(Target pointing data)
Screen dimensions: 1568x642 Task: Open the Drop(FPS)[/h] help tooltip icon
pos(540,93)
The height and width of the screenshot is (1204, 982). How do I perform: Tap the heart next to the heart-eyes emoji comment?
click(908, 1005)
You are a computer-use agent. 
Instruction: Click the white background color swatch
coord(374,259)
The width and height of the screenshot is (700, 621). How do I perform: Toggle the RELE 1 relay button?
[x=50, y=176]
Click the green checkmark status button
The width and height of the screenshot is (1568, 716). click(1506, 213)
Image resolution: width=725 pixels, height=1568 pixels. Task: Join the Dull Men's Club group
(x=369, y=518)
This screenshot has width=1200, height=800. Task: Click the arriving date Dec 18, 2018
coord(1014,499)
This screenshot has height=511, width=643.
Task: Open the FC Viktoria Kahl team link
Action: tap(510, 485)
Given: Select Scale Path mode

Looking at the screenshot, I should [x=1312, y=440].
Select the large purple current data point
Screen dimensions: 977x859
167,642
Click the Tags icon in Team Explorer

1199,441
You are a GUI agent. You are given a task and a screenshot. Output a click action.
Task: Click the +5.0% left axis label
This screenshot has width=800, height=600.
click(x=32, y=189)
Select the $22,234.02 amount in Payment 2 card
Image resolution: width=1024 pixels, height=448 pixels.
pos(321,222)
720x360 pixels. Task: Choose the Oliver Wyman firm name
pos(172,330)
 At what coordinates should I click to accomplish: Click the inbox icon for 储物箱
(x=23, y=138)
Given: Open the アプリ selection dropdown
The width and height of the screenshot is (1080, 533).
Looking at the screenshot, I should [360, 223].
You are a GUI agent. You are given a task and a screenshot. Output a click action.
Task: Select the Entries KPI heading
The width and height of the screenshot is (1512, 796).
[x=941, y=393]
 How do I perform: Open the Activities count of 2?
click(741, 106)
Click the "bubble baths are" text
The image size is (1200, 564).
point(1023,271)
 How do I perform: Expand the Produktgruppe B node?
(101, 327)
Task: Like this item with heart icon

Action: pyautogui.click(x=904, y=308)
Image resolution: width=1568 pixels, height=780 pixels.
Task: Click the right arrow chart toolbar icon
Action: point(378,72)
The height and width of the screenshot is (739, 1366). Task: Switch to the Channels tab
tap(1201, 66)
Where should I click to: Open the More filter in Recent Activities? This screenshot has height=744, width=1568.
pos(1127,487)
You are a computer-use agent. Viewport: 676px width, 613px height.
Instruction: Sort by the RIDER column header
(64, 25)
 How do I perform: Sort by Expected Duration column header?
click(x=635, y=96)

### TASK STATEMENT
Could you copy every one of the entries above word for word, with nothing changed?

### FINAL RESULT
Screen dimensions: 1568x642 Task: Open the Drop(FPS)[/h] help tooltip icon
pos(540,93)
The height and width of the screenshot is (1204, 982). How do I perform: Tap the heart next to the heart-eyes emoji comment?
click(908, 1005)
You are a computer-use agent. 
Instruction: Click the white background color swatch
coord(374,259)
The width and height of the screenshot is (700, 621). How do I perform: Toggle the RELE 1 relay button?
[x=50, y=176]
Click the green checkmark status button
The width and height of the screenshot is (1568, 716). click(1506, 213)
Image resolution: width=725 pixels, height=1568 pixels. Task: Join the Dull Men's Club group
(x=369, y=518)
This screenshot has width=1200, height=800. Task: Click the arriving date Dec 18, 2018
coord(1014,499)
This screenshot has height=511, width=643.
Task: Open the FC Viktoria Kahl team link
Action: tap(510, 485)
Given: Select Scale Path mode

Looking at the screenshot, I should [x=1312, y=440].
Select the large purple current data point
Screen dimensions: 977x859
167,642
Click the Tags icon in Team Explorer

1199,441
You are a GUI agent. You are given a task and a screenshot. Output a click action.
Task: Click the +5.0% left axis label
This screenshot has width=800, height=600.
click(x=32, y=189)
Select the $22,234.02 amount in Payment 2 card
Image resolution: width=1024 pixels, height=448 pixels.
pos(321,222)
720x360 pixels. Task: Choose the Oliver Wyman firm name
pos(172,330)
 At what coordinates should I click to accomplish: Click the inbox icon for 储物箱
(x=23, y=138)
Given: Open the アプリ selection dropdown
The width and height of the screenshot is (1080, 533).
Looking at the screenshot, I should [360, 223].
You are a GUI agent. You are given a task and a screenshot. Output a click action.
Task: Select the Entries KPI heading
The width and height of the screenshot is (1512, 796).
[x=941, y=393]
 How do I perform: Open the Activities count of 2?
click(741, 106)
Click the "bubble baths are" text
The image size is (1200, 564).
point(1023,271)
 How do I perform: Expand the Produktgruppe B node?
(101, 327)
Task: Like this item with heart icon

Action: pyautogui.click(x=904, y=308)
Image resolution: width=1568 pixels, height=780 pixels.
Task: Click the right arrow chart toolbar icon
Action: point(378,72)
The height and width of the screenshot is (739, 1366). Task: Switch to the Channels tab
tap(1201, 66)
Where should I click to: Open the More filter in Recent Activities? This screenshot has height=744, width=1568.
pos(1127,487)
You are a computer-use agent. Viewport: 676px width, 613px height.
Instruction: Sort by the RIDER column header
(64, 25)
 How do I perform: Sort by Expected Duration column header?
click(x=635, y=96)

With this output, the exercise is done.